Os sentidos de estimar

Por Renata souza | 11/12/2018 | Crônicas

Um dia frio e chuvoso o vidro quebrado da janela permitia que os pingos da chuva molhassem o chão e junto com eles um vento tão suave que acalentava a alma.

  A porta se abriu de forma brusca. Eles entram. O  homem , sua capa de chuva surrada e fiel por muitos anos. Em segundos os vi em uma simbiose. Tão constantes, tão parceiros!

  Havia algo mais além da habitual cena de final de tarde. Por trás da velha amiga ele retirou uma caixa com furos laterais. Teria vida ali dentro? Seria um animal? Desviei o olhar ao pensar que talvez estivesse exagerando. Ele não era dado a obras franciscanas. Impossível! Mas a probabilidade de ser, se tornou real ao escutar um som baixo, porém agudo, o suficiente para me levar até a caixa e abri-la.
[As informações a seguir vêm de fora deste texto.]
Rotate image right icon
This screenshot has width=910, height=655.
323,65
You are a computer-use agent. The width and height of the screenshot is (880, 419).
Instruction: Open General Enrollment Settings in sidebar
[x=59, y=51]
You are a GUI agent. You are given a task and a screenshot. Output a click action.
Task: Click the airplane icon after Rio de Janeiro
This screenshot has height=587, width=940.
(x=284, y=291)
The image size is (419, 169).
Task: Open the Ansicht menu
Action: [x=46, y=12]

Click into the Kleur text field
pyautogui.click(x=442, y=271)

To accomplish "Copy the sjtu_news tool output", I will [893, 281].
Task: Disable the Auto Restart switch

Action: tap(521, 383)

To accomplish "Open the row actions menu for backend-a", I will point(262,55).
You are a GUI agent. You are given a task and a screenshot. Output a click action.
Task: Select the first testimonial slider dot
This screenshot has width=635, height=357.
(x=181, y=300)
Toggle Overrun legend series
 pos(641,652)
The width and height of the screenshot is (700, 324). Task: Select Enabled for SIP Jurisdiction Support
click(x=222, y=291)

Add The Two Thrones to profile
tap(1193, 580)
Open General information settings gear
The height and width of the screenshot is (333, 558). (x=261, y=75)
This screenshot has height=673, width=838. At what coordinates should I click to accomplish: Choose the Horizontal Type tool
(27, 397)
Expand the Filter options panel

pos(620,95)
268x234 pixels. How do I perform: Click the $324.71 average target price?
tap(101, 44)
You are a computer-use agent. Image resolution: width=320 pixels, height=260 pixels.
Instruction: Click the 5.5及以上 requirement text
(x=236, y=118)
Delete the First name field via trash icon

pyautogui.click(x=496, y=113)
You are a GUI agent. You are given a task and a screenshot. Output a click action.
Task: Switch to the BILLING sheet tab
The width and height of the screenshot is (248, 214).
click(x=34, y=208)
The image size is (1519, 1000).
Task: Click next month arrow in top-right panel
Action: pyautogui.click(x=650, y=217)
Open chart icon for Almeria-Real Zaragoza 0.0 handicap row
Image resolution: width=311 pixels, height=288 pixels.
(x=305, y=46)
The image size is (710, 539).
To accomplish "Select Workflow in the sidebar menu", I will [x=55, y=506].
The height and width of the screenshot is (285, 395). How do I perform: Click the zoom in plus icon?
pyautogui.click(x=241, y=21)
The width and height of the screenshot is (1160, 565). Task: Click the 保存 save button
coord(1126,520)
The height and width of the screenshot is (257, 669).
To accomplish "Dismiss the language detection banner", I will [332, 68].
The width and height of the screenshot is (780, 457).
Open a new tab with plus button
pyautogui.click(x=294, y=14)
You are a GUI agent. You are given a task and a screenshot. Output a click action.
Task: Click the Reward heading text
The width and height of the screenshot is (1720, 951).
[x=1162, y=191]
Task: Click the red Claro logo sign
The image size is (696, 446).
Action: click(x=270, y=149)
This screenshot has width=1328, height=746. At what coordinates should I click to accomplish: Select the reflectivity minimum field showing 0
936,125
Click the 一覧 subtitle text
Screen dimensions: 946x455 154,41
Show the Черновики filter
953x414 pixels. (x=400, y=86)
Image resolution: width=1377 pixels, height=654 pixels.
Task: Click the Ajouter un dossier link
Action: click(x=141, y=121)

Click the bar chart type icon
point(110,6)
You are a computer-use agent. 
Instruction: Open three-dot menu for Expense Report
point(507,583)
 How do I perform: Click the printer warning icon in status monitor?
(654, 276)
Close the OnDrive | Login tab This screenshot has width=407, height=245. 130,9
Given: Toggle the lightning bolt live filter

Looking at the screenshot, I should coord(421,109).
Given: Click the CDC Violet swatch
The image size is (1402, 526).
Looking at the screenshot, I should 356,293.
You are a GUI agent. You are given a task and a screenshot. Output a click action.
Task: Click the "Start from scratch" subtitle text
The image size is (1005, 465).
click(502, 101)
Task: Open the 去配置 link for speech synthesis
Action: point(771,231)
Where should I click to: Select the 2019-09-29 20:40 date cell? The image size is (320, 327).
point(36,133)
  Estávamos a sós .Olhei para aquele pássaro que tremia e tão surpreso quanto eu, se encolhia no canto da caixa. Os ruídos continuavam e cada vez mais intenso. E eu, entre o querer e temer me aproximei , estendi minhas mãos e ele tentou se acomodar entre elas.

  Naquele momento nasceu um sentimento de amor recíproco.

  Nunca falei das tardes silenciosas, do  tic tac do relógio, dos ecos da casa e das minhas poucas forças. Nosso silêncio trazia em si o respeito. Era meu espelho de aprovação. Não se assustava quando via em mim outro personagem. Sua sabedoria de observar me fez entender que jamais criou expectativas sobre minha pessoa. Isso me fez sentir livre e feliz.

  Ele estava sem capa, era uma manhã ensolarada. Sentei-me no banco de trás do carro, nas minhas pernas, próximo, bem próximo ao meu corpo estava a caixa totalmente fechada. Não coloquei adornos, não há símbolos que afaguem a dor. É dor.

  No alto da rua de terra, o carro subia lentamente. A separação se aproximava.

  O carro parou. Fiquei em estado de choque, paralisada. A caixa já não estava em minhas mãos. De dentro do carro ouvia o contato da lâmina com a terra. Imaginava um buraco se formando lentamente. O tempo havia parado o suficiente para eu morrer inúmeras vezes.

  Ao entrar no carro, olhou para a capa que estava ao seu lado em seguida para mim, vislumbrou o horizonte  e fez uma predição: Vai chover!

  Choveu. O” silêncio vazio “chegou sem surpresas, sem ilusões. Apenas o chão molhado. O vento veio denso e dessa vez levou a minha alma.